# New decorative wraps 2 rods



## javier69 (Jan 14, 2014)

beautiful Rods*****


----------



## Sharknut (Mar 18, 2013)

Wow - those are a couple of the prettiest diamond wraps I've ever seen. I used to build rods when I was a youngster and I have no idea how you pulled that off. Is that straight thread or are you using a wrapping tape of some kind?
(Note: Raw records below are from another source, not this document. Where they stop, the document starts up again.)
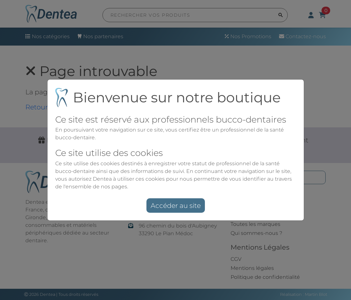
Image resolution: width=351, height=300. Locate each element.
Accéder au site (176, 205)
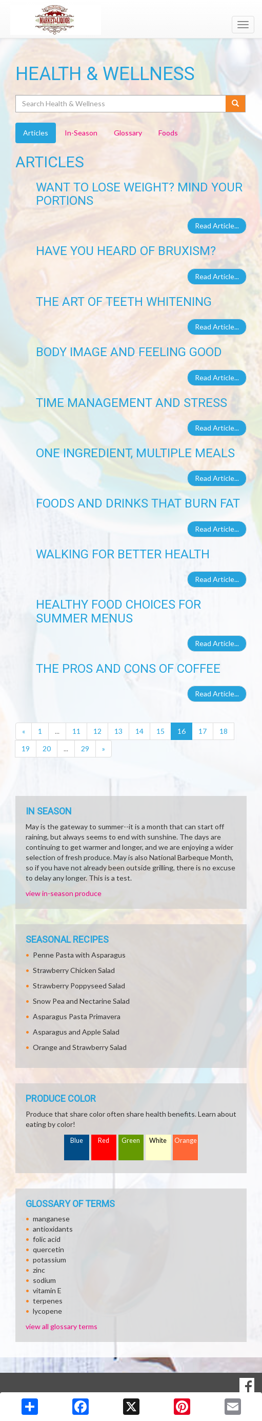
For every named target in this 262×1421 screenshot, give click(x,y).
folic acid (47, 1239)
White (158, 1140)
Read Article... (217, 225)
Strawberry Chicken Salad (74, 970)
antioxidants (53, 1228)
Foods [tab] (168, 132)
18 (223, 731)
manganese (51, 1218)
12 (97, 731)
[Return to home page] (131, 20)
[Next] (103, 748)
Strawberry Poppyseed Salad (79, 985)
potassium (49, 1259)
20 (47, 748)
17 (202, 731)
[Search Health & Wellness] (121, 103)
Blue (76, 1140)
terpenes (48, 1300)
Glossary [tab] (128, 132)
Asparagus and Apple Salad (76, 1031)
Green (131, 1140)
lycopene (47, 1311)
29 (85, 748)
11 (76, 731)
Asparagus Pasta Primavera (76, 1016)
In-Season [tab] (81, 132)
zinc (39, 1270)
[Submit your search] (236, 103)
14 (139, 731)
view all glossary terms (61, 1326)
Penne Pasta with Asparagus (79, 954)
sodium (44, 1280)
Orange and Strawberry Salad (80, 1047)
Whatever you're doing that is some fine beautiful work!!


----------



## J0nesi (Jun 22, 2011)

sweet rods! i got a question, whats the purpose of the eyes rotating around the rod like that. ive seen a couple of youtube videos with a guy using those but have never personally seen/notice them before.


----------



## rysher (Oct 20, 2013)

indio,
good job on the wraps, bad job on the pictures.
you need the camera to focus on the wraps, get the camera closer.
put the rod on a plain white backgroound,


----------



## rysher (Oct 20, 2013)

J0nesi said:


> whats the purpose of the eyes rotating around the rod like that


more stable. prevents rod from twisting, so instead of exerting effort on your reel to prevent it from twisting, you're exerting effort on the fish. you're not fighting both the rod and the fish.
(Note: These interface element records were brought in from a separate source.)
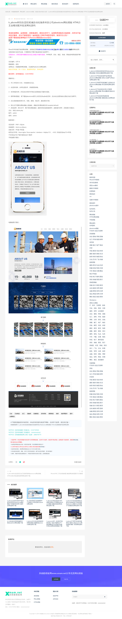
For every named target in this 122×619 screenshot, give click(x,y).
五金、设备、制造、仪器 (97, 308)
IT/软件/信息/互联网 (96, 231)
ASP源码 (92, 225)
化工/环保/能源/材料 (96, 239)
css (90, 196)
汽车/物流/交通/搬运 (96, 271)
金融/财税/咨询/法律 (96, 291)
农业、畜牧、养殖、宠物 (97, 314)
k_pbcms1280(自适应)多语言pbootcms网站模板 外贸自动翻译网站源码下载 (101, 72)
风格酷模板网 (15, 11)
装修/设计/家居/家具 (96, 285)
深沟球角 (43, 413)
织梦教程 (92, 191)
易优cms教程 (93, 185)
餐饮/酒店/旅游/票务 (96, 296)
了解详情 (66, 579)
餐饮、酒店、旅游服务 (96, 359)
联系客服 (42, 446)
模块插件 (92, 203)
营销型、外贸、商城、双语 (98, 345)
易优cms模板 (93, 303)
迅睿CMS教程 (93, 200)
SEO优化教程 (93, 182)
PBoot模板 (37, 599)
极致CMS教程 (93, 188)
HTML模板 (37, 602)
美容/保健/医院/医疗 (96, 279)
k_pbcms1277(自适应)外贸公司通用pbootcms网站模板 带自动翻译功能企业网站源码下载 (102, 91)
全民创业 (55, 599)
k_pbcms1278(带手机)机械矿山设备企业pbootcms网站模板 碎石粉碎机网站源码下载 (102, 84)
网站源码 (22, 11)
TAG (64, 616)
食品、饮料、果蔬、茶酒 (97, 357)
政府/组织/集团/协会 (96, 256)
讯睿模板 (92, 363)
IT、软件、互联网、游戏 (97, 305)
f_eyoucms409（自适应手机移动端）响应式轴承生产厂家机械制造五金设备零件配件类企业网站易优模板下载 (54, 523)
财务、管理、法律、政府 (97, 351)
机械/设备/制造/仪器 (41, 11)
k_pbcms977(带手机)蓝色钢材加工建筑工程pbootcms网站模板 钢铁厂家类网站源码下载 (74, 523)
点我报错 (35, 444)
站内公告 (92, 211)
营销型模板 (93, 282)
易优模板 (36, 596)
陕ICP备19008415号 (56, 616)
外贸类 (91, 377)
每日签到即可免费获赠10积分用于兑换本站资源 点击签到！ (101, 113)
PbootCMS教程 (94, 179)
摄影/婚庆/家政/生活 (96, 253)
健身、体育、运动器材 (96, 311)
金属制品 (12, 416)
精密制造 (51, 413)
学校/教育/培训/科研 (96, 251)
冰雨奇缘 (92, 111)
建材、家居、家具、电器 (97, 328)
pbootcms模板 (30, 11)
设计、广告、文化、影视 (97, 348)
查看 (112, 42)
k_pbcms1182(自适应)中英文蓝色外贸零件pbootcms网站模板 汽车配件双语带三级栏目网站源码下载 (15, 503)
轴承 (70, 49)
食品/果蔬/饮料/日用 (96, 294)
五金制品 (17, 413)
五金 (55, 49)
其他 (90, 368)
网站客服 (75, 440)
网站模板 (92, 214)
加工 (23, 413)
look at pic below of how the rod tries to twist to one side when loaded. acid wrap prevents that.


----------



## DAWGONIT (Jan 16, 2009)

pretty work & thanks for sharing.


----------



## javier69 (Jan 14, 2014)

thank you My Hobie I love I love my love Rods fishing thank you everybody.


----------



## javier69 (Jan 14, 2014)

Dawgonit. Rysher. Jonesi. Sharknut.... .I love C.Wraps.thank you


----------



## javier69 (Jan 14, 2014)

*Good wraps*

beautiful Wrap:whistling:s


----------



## rysher (Oct 20, 2013)

you neeed to pack some more, those gaps will grow wider after CP, and then gets magnified after epoxy. too bad you already tie up the ends. if that's built for you that's fine as someday you can repair it, but if it was me and it is for a customer, i can't give the customer that.

NOTE: if you pack tighter, the pattern will be more pronounced and visible.


----------



## javier69 (Jan 14, 2014)

*Cp before the epoxy finish*

Finish wrap:clapping::thumbsup::whistling::robot::donatello:


----------